Des excuses aux banques canadiennes

Il y a quelques jours est paru dans certains journaux francophones un article de ma plume intitulé Profits honteux, faisant allusion aux bénéfices réalisés par les institutions bancaires depuis quelques années. Je mentionnais en particulier la Banque Nationale dont le rapport trimestriel venait tout juste d’être rendu public.

Je reconnais que je me suis mal exprimé. Je ne désirais aucunement cibler la Banque Nationale de façon particulière quand j’ai formulé mon opinion sur la marge des profits que je juge excessifs et sur leur provenance.
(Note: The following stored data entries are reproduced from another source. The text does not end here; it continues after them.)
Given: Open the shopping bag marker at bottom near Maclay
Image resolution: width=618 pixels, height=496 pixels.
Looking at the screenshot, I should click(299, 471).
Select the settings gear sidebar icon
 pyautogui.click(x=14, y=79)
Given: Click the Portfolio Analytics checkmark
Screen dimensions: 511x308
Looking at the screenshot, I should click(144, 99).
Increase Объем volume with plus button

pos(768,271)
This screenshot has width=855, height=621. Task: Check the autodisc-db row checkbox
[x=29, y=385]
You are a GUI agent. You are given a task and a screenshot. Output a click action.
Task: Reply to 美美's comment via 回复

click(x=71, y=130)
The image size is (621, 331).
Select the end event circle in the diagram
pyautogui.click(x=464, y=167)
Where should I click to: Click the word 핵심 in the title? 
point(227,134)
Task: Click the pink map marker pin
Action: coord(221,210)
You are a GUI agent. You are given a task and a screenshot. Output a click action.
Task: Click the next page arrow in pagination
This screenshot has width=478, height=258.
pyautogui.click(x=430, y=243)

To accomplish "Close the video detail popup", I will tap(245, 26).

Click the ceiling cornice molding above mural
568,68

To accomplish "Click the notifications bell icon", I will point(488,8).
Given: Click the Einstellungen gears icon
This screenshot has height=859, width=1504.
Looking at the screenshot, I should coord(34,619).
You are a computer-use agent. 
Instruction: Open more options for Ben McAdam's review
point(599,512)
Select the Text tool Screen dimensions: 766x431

D’une part, quand je fais référence aux «grands du monde financier» qui subventionnent parfois des projets à l’étranger qui s’avèrent néfastes aux mieux-être des citoyens, il ne s’agit pas obligatoirement de banques. Et je reconnais qu’une institution financière ne peut pas être tenue responsable de l’affectation de prêts consentis à des entreprises œuvrant en pays étranger et surtout des effets négatifs sur la vie des gens que peuvent parfois générer ces investissements.

Je reconnais aussi que la Banque Nationale, pour sa part, comme c’est le cas d’autres institutions bancaires canadiennes, contribue de façon significative dans notre milieu par ses appuis financiers à de nombreux projets de développement communautaire et pour cela, je lui suis reconnaissant.

On m’a également renseigné, depuis, que l’aide du Canada aux banques canadiennes par le biais du Projet d’achat de prêts hypothécaires assurés fut remboursée au complet au cours des ans.

Je présente donc mes excuses à la Banque Nationale ainsi qu’aux autres institutions bancaires pour tout inconvénient qu’auraient pu leur causer mes propos.